The “other” category includes ichnofossils (feeding tracks and burrows), and bulk samples intended for screen washing to recover very small but important fossils. Of the total specimens 30 have not yet been collected. Amongst the vertebrate fossils are:
- Mysticeti (baleen) and Odontoceti (toothed) whales
- Desmostylus (a hippo-like creature that is a member of the only order of marine mammal to have gone extinct)
- Megalodon (great white shark ancestors) and Isurus (mako) sharks, and
- boney fish.
The invertebrates include scallops (some as big as a dinner plate), clams, snails, cockles, mussels, and barnacles. The plant material includes cones, leaves, and wood.
Remnants of coastal deposits
The specimens have been collected from formations of the Monterey Group including Temblor Sandstone and the Claremont Shale. Most of the specimens are from the Temblor Sandstone. These marine geologic units are remnants of California’s coastal deposits which were buried and lithified (turned to stone) and then uplifted, faulted, folded, and eroded to form the hills around the dam site.
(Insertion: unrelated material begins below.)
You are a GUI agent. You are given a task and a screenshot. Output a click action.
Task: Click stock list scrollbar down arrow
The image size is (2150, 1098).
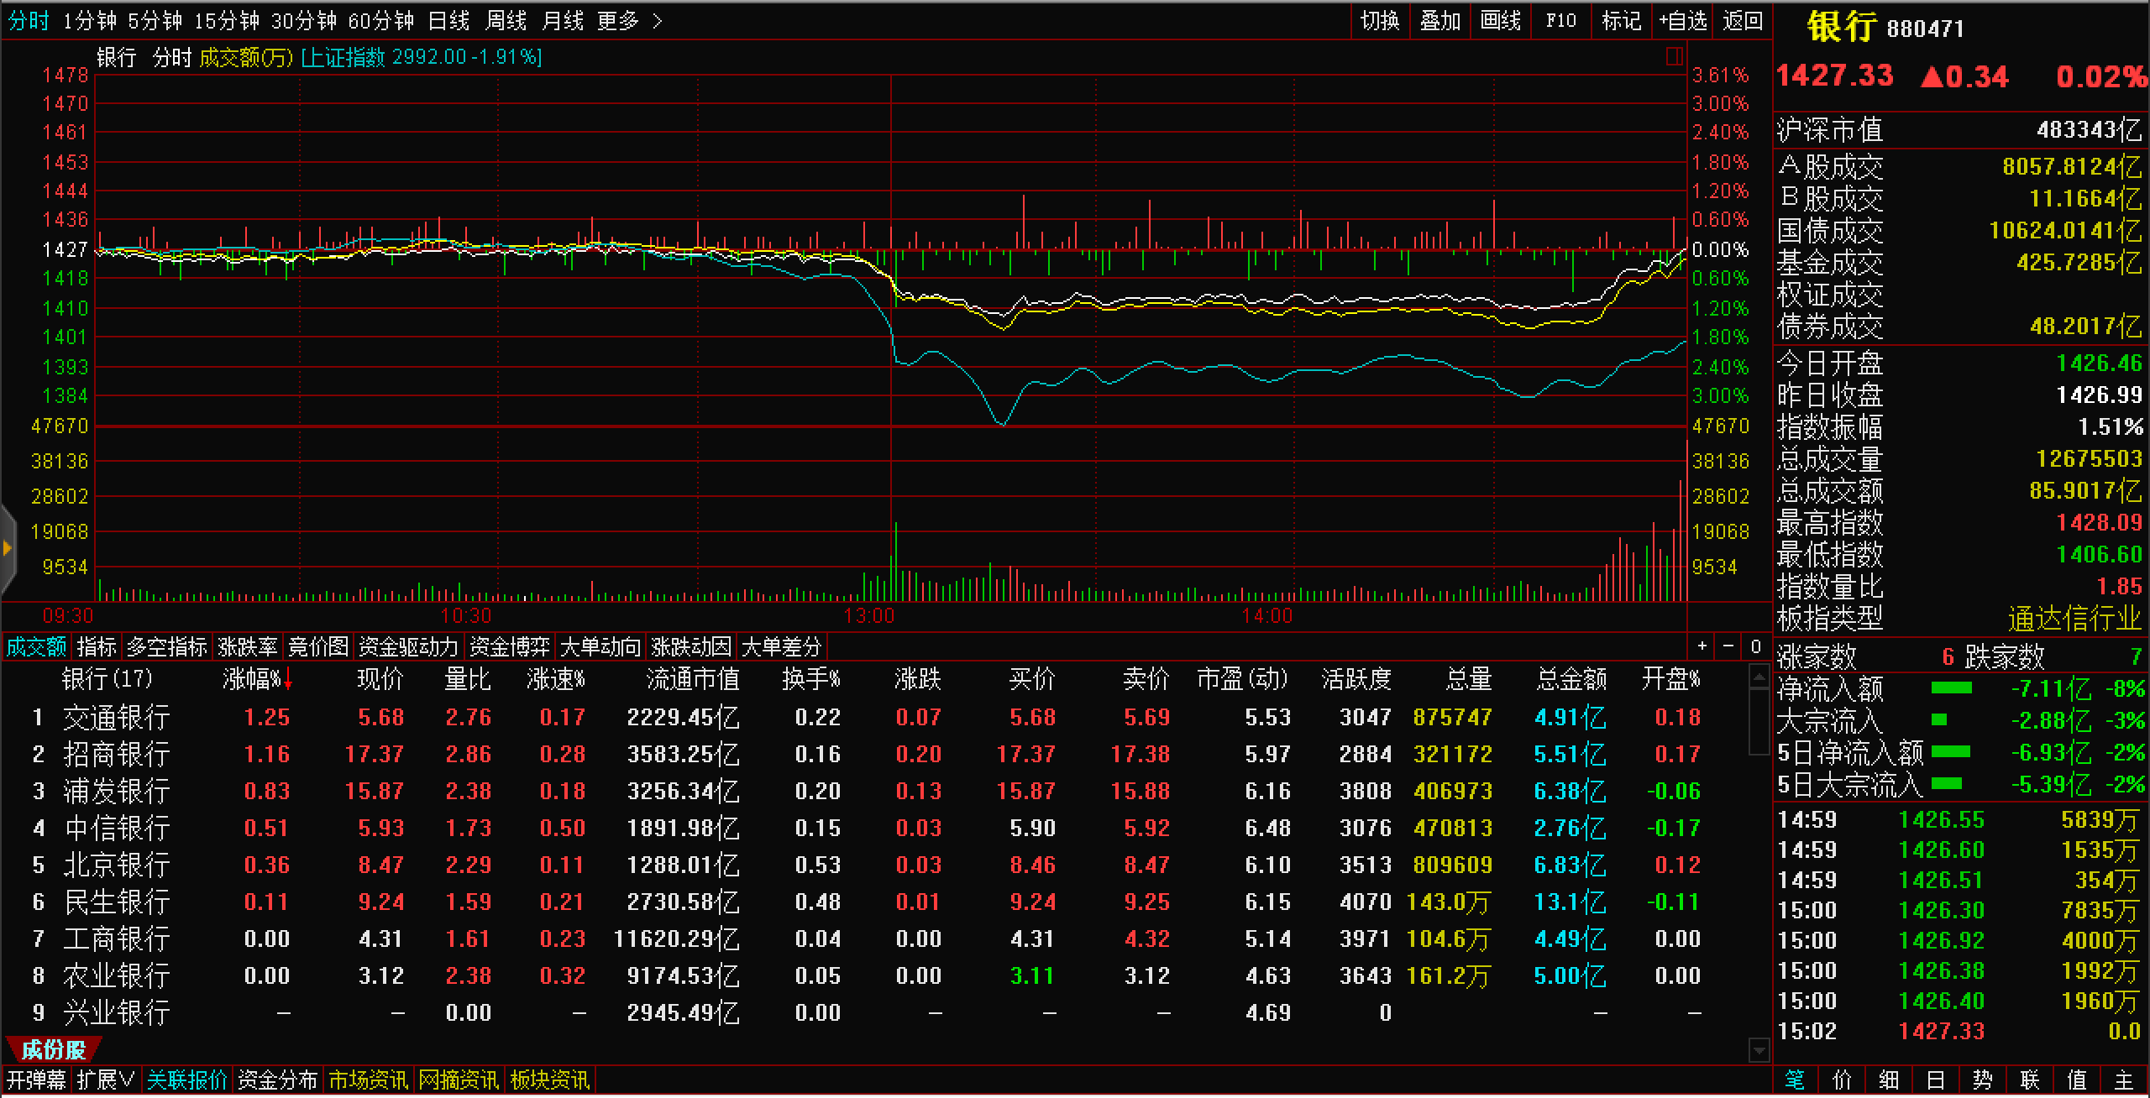click(x=1759, y=1049)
The Temblor Sandstone and the Claremont Shale are both from Miocene epoch (5.3 to 23 million years ago). We currently believe the fossils from the Temblor Sandstone to be about 20 million years old.
Dental picks and excavators
Our methods of collection vary depending on the conditions across the site. We have used everything from dental picks to an excavator and tractors to collect a specimen. The paleontological program has not impacted construction or delayed work schedules.
The collected specimens are kept onsite in large metal boxes that are secured and locked. The specimens are laid out on shelving for inspection by visitors and other scientists; some of the specimens are wrapped and stored in boxes.
It is not uncommon to find fossils in the Bay Area, but the concentration of such unique and varied specimens, particularly the vertebrate specimens, is what makes this site special.